Your body builds muscles when you overload them with heavy weight. The weight will force your muscles to contract to either push, pull or lift the weight you want it to. As this happens, your muscles actually incur damage from the demands placed on them. This damage is normal and a part of the muscle-building process. As your body recovers from the exercise it will actually rebuild the muscles used to be bigger and stronger in an attempt to prepare for future demands placed on them.
Step 1
Concentrate on heavy compound movements. Movements that utilize multiple joints incorporate more muscles than single-joint isolation movements. These movements also allow for greater weight to used in these movements. According to Criticalbench.com, compound exercises can help release the anabolic hormones testosterone and growth hormone. These hormones are responsible for strength and muscularity. Compound exercises include, barbell squats, bench presses, military presses, dead lifts, chin ups, barbell rows and dips.
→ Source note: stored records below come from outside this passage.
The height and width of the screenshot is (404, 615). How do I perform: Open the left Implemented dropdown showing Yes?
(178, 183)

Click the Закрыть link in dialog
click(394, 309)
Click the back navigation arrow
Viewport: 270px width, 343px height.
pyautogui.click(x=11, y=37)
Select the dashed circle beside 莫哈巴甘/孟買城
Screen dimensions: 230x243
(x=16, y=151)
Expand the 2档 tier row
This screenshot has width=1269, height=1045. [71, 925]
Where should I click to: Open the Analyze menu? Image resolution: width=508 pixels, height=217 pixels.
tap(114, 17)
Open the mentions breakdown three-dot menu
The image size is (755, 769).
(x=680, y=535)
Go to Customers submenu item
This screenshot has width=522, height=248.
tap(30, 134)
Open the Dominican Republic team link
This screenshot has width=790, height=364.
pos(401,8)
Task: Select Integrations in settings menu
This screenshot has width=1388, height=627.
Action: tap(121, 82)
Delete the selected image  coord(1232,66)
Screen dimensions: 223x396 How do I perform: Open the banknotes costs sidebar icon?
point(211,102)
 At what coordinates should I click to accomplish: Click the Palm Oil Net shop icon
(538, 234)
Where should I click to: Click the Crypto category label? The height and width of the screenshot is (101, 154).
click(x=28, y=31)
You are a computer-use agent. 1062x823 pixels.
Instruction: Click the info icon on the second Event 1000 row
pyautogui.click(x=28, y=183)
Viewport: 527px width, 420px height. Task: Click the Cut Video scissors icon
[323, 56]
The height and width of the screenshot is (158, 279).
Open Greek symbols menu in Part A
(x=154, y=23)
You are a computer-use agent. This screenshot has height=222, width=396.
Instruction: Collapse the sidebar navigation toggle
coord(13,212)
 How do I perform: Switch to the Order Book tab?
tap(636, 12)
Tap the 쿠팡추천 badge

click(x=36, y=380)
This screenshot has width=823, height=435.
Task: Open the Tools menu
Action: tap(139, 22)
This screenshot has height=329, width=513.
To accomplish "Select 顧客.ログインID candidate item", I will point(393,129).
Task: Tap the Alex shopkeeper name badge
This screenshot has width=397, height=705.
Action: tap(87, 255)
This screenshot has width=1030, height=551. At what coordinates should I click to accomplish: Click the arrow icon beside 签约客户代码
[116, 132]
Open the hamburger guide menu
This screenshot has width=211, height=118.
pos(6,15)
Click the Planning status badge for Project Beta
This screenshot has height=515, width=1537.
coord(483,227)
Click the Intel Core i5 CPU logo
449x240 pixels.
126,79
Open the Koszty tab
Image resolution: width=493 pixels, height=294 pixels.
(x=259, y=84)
These exercises should be the core of your routine and done first before isolation exercises, if any.
Step 2
Lower the reps. Strive to lift a weight that you can only lift for a maximum of six reps. If you can lift a specific weight more than six times then it is too light. Overload the muscle with a weight that will force it to adapt and grow larger during recovery. Do three to four exercises per body part, overloading the muscle but not working past muscle exhaustion.
Step 3
Use creatine mono-hydrate. According to Gain-weight-muscle-fast.com, ATP or adenosine triphosphate is the fuel your body uses to actually contract your muscles. This type of fuel for energy is used quickly during intense effort such as when your muscles are forcefully contracting due to weight lifting. When ATP is depleted, your body can use creatine to replenish its ATP stores giving it energy to continue lifting hard and delaying fatigue. Creatine also draws water into the muscle cells which will add to their size and help with protein synthesis.
Step 4
Eat protein throughout the day to keep your muscles fed and growing. According to The Whey Protein Institute, protein is used to develop recovering muscle by using the branch chain amino acids available in protein to metabolize directly into your muscles. Strive to eat 1 to 2 g of protein per pound of body weight every day to ensure your body has sufficient protein to build its muscles up.